For many advisors, the question isn't necessarily how to spend money on software, hardware and systems; rather it is how to use that technology to get an immediate return on investment (ROI) in terms of simplifying operational tasks, achieving efficiencies in service delivery, creating capacity and scale and ultimately lowering overhead costs.
Historically, advisors have underinvested in technology because they could afford to. For the last couple of decades, advisors have benefited from a general upward march of the markets, which translated into a nice annual raise based on an asset management fee. This "hidden subsidy" weakened management discipline, fostered manual processes and created larger operational footprints than are currently sustainable.
This became very clear during the market break of 2008-2009, when firms saw their profits and losses go negative as overhead expenses began to take up an ever-bigger percentage of revenues and costs stayed fixed or increased.
As a result, this structural issue and market hangover have created serious pressures on advisors' capacity to grow and continue to operate profitably, causing many to cut spending at the exact time that a mammoth growth curve is heading their way.
With today's volatile markets and wirehouses shrinking themselves, combined with an onslaught of baby boomers just beginning to retire, the demand for independent advice has never been greater. In fact, many predict that it will continue to accelerate in the years to come.
So, what's an advisor to do? For starters, it has become a necessity, no longer a luxury, to immediately begin adopting technology to streamline back-office tasks, service clients more efficiently and build an infrastructure that can scale with growth.
Ultimately, advisors are now in a race to deploy technology as quickly as possible that will provide the return on investment, scale and capacity they need in order to take part in the massive market opportunity that is coming, and some may argue is already here.
Otherwise, technology laggards will be forced to sit on the sidelines at full capacity and watch as more nimble firms embrace new technologies to leapfrog to the forefront.
The good news is that with new, purpose-built technology applications from leading advisor technology firms, never before have advisors had such a broad array of solutions to choose from that are affordable and customized to their business models.
Planning is Key
How can advisors leverage and increase their technology investments in these interesting times? Industry experts all agree that the best approach to building an IT blueprint is to begin with a plan.
Just like financial advisors develop long-term financial plans to help their clients make intelligent financial decisions, so too should advisors so that they can make technology purchase decisions that make the most of limited resources.
Recent research reports from industry consultants and custodians have identified the most effective technology investments that provide the most improvements in efficiency and where the highest return on investment lies. At the top of the list are quarter-end processing and reporting, new account opening, document management, outsourcing and staff training.
Another key area identified as a success factor was the ability of various systems to integrate and work together. These integrated systems, known as "composite applications," reduce manual data entry and automate many of the manual workflows required to process business.

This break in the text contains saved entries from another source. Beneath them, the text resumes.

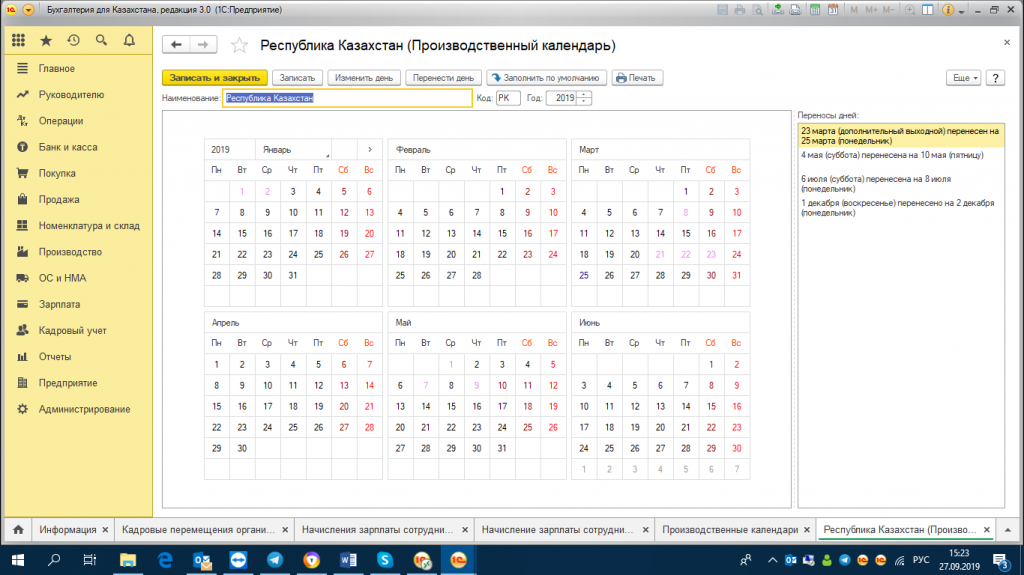1024x575 pixels.
Task: Select the Банк и касса sidebar section
Action: [68, 147]
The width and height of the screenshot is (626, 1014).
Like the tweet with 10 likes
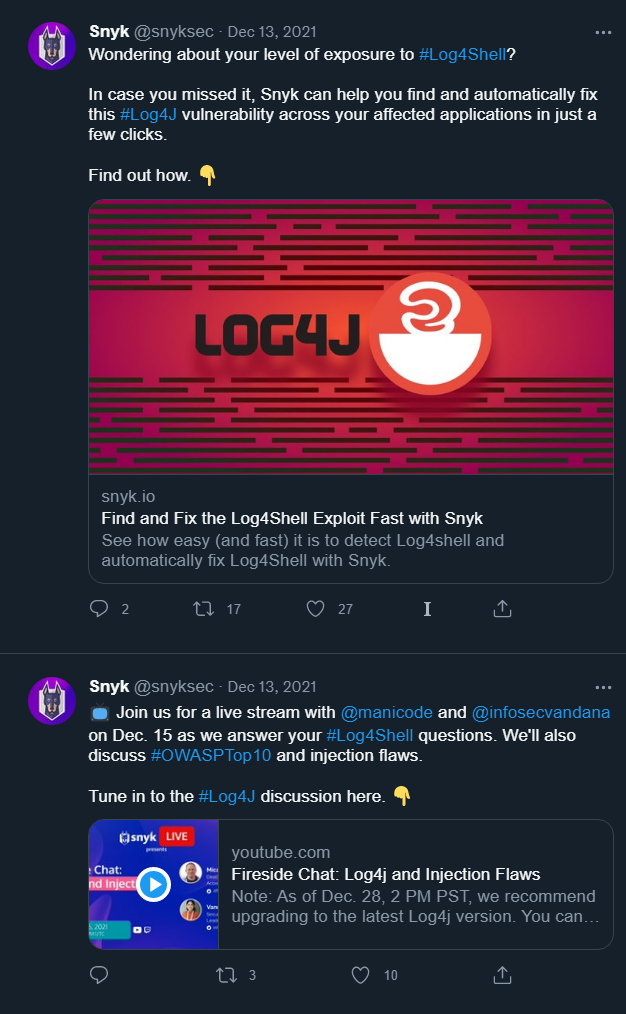tap(360, 975)
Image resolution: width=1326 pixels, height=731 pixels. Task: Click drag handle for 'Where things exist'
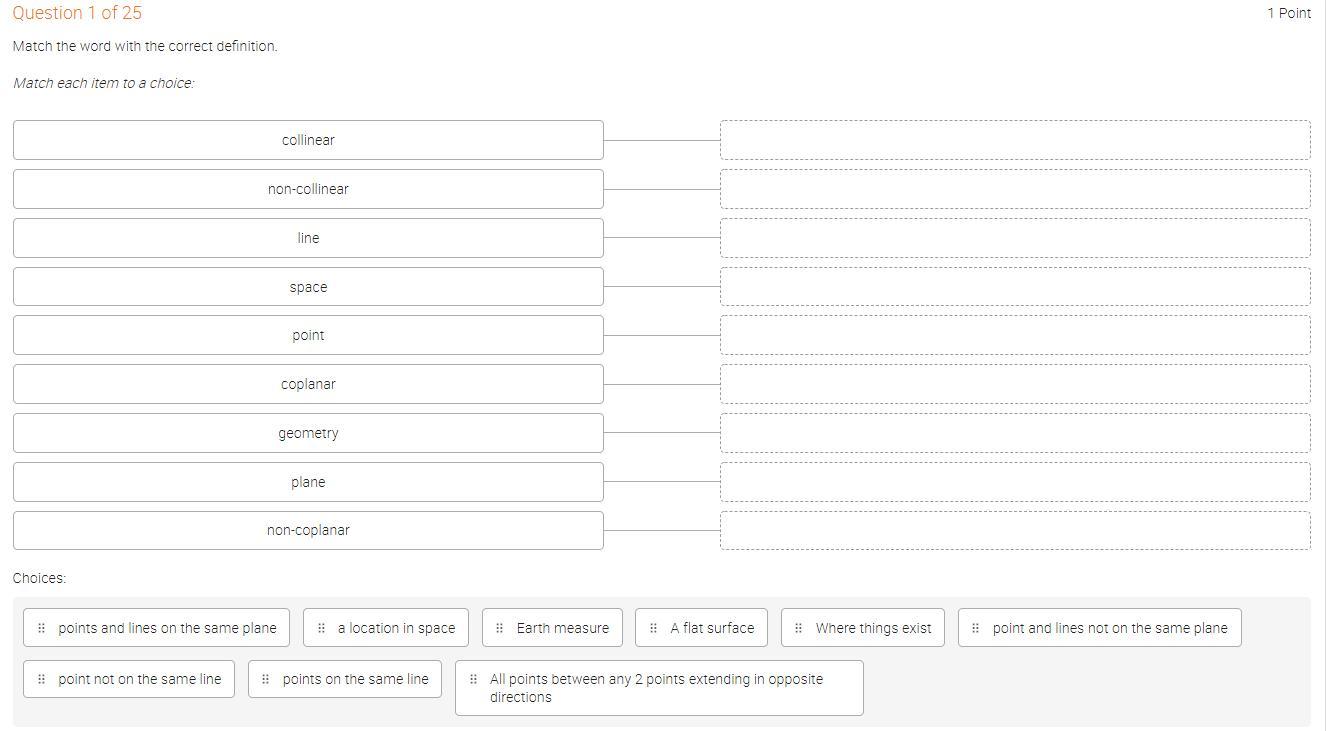(798, 628)
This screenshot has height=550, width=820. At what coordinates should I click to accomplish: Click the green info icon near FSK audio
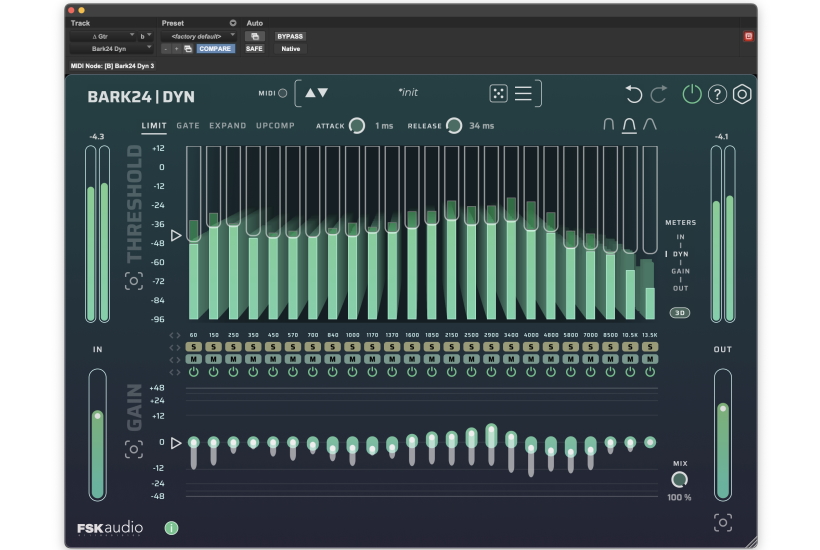pyautogui.click(x=171, y=528)
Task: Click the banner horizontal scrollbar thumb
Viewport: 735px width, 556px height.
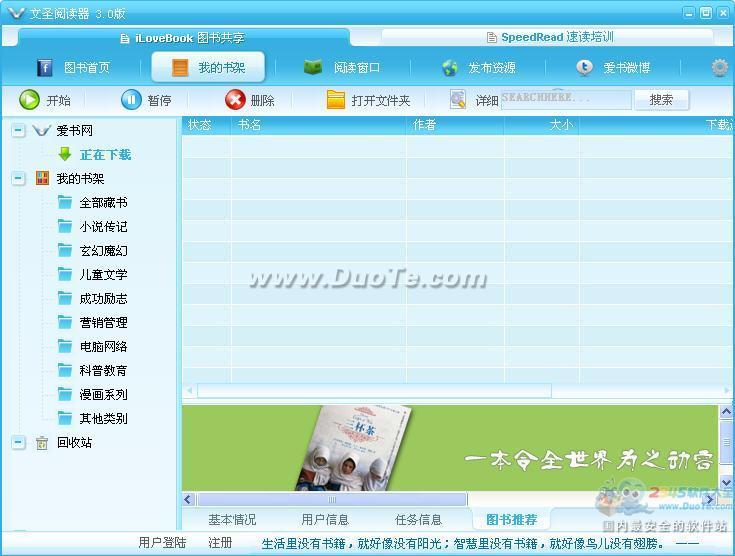Action: click(x=332, y=499)
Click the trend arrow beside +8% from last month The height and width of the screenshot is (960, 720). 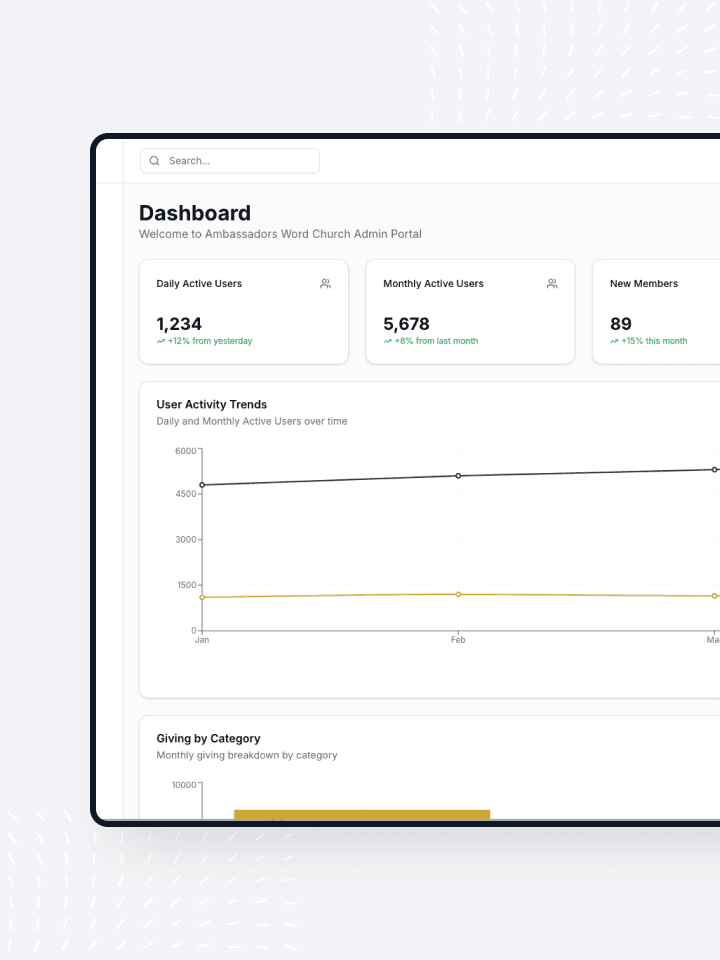tap(388, 341)
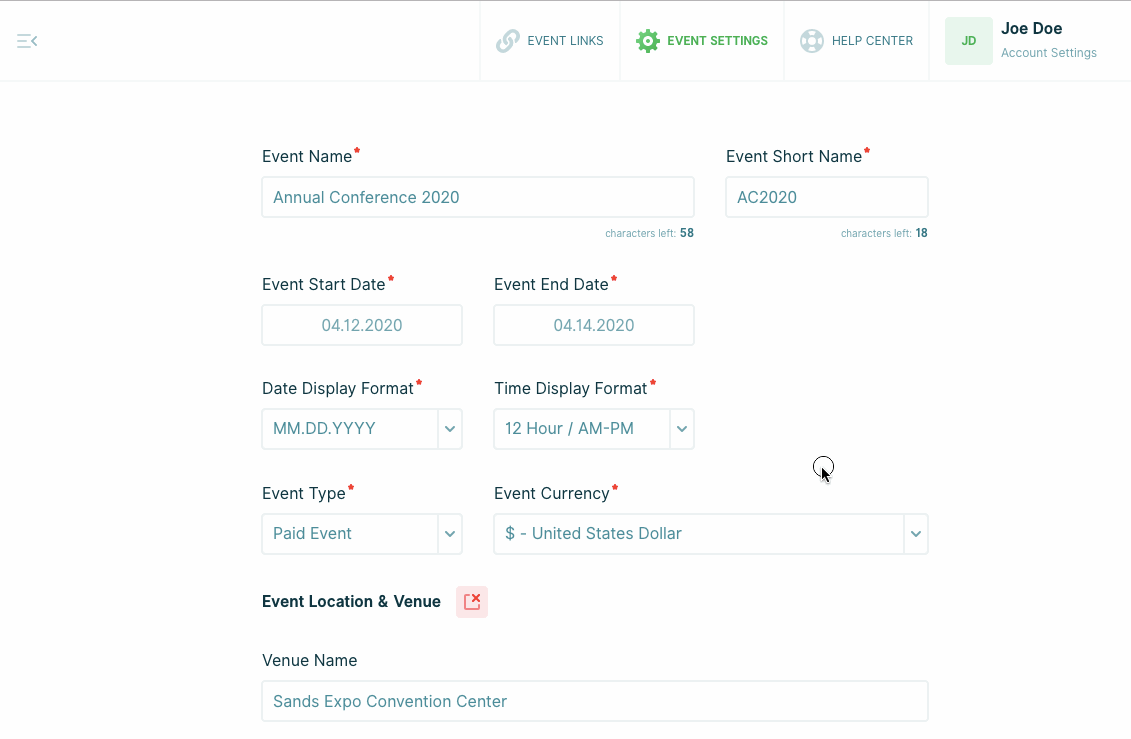Click the Event End Date field

point(594,325)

The rise of the composite application that integrates multiple pieces of technology into one process will be the next advisor technology paradigm to grab hold of the industry.
Evidence of this can already be seen in the massive technology integration projects initiated by major custodians to combine brokerage systems with CRM technology to automate workflows, such as new account opening processes.

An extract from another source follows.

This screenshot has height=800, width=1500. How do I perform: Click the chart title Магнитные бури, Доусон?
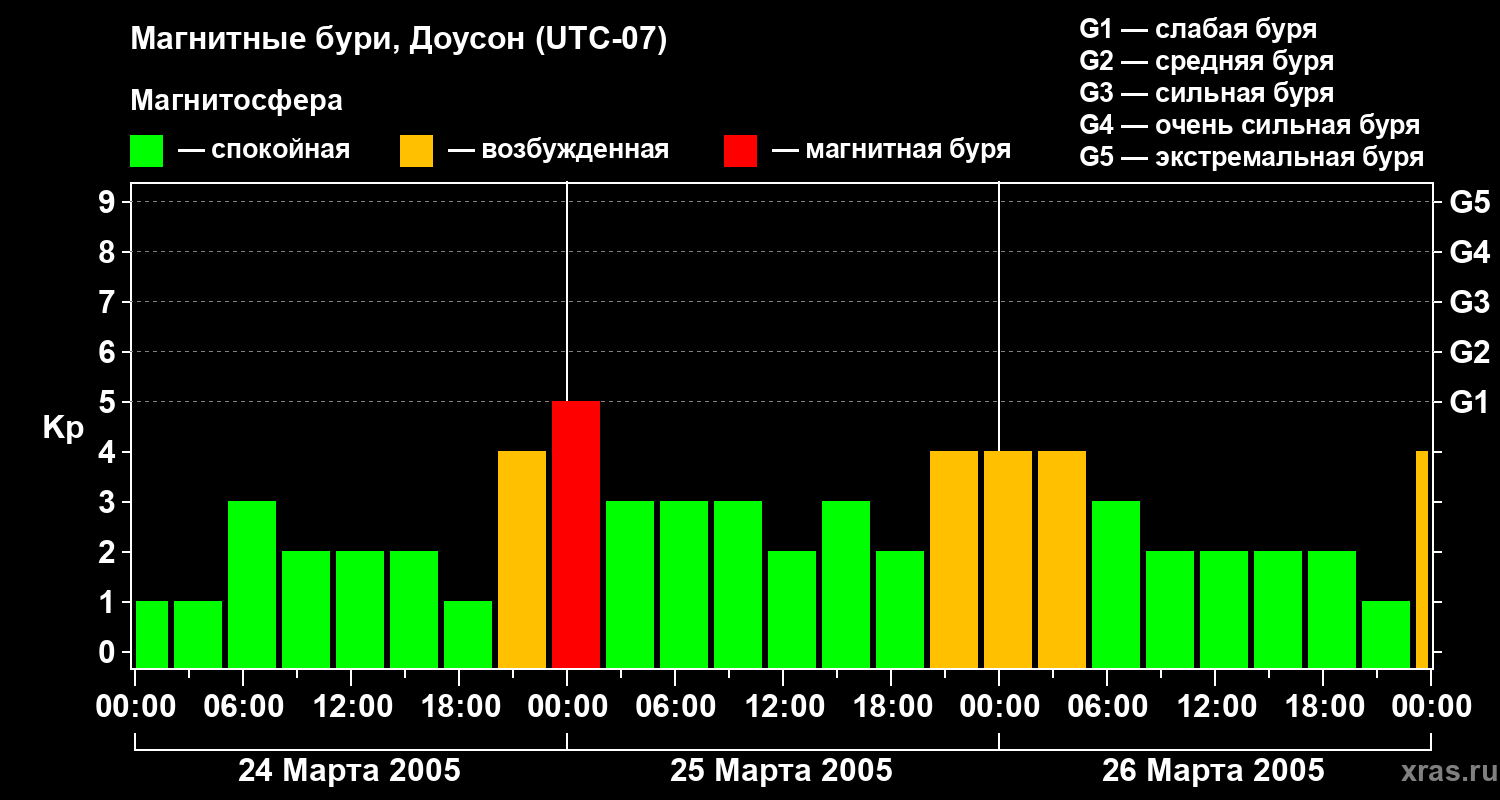click(399, 41)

The reason that the above technology features and integrations score the highest on ROI and efficiency gains is that for the typical advisory firm, these systems streamline the activities that make up most of their manual efforts and are what historically have been "the way we do business."
To combat that status-quo thinking, advisors' technology plans should be considered an investment in their firms' growth and ultimate business value. When advisors think of it in this strategic way, they quickly realize that not only should they be smart in how they allocate their technology dollars, but also they should actually increase their spending on technology because there is a direct correlation between lowering overhead expenses and creating business value.
Play the Multiples
When looked at from a business valuation point of view, leading firms are realizing that the more scale, capacity and efficiency they build into their firms, the higher the value they can monetize when they exit the business and sell their equity either internally to a junior partner or externally to a third party.
According to leading industry and valuation experts, advisory firms today are being valued between approximately five and 15 times cash flow (also known as EBITDA), depending on how large a firm is and other metrics. In the case of a technology decision, if the new system lowers overhead and increases cash flow, then the return on that investment in terms of business value can be quite dramatic, beyond just the annual cost savings.